What’s the syntactically proper way to declare a C struct?

Well, the obvious difference is demonstrated in your main:

struct foo a;
bar b;
baz c;

The first declaration is of an un-typedefed struct and needs the struct keyword to use. The second is of a typedefed anonymous struct, and so we use the typedef name. The third combines both the first and the second: your example uses baz (which is conveniently short) but could just as easily use struct _baz to the same effect.

Update: larsmans’ answer mentions a more common case where you have to use at least struct x { } to make a linked list. The second case wouldn’t be possible here (unless you abandon sanity and use a void * instead) because the struct is anonymous, and the typedef doesn’t happen until the struct is defined, giving you no way to make a (type-safe) pointer to the struct type itself. The first version works fine for this use, but the third is generally preferred in my experience. Give him some rep for that.

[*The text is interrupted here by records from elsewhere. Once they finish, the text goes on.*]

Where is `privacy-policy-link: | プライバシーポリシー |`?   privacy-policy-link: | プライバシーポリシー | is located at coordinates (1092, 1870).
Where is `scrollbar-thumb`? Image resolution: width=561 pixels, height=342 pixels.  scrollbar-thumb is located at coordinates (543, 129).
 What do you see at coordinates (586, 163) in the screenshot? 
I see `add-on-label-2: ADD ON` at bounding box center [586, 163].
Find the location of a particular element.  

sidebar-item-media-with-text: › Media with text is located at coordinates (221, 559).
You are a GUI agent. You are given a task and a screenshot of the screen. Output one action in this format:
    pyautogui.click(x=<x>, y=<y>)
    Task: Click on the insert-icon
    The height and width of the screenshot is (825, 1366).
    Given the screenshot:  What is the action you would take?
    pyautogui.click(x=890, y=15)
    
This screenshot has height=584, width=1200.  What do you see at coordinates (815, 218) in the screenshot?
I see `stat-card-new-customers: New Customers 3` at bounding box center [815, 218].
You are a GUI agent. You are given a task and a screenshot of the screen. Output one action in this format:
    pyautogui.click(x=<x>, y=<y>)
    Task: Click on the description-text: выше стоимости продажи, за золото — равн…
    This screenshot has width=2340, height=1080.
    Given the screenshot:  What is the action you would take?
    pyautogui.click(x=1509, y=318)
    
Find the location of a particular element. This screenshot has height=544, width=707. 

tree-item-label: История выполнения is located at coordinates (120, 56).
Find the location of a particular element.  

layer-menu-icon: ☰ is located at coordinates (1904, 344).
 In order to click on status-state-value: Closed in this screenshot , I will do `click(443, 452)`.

A more subtle difference is in namespace placement. In C, struct tags are placed in a separate namespace from other names, but typedef names aren’t. So the following is legal:

struct test {
  // contents
};

struct test *test() {
  // contents
}

But the following is not, because it would be ambiguous what the name test is:

typedef struct {
  // contents
} test;

test *test() {
  // contents
}

typedef makes the name shorter (always a plus), but it puts it in the same namespace as your variables and functions. Usually this isn’t an issue, but it is a subtle difference beyond the simple shortening.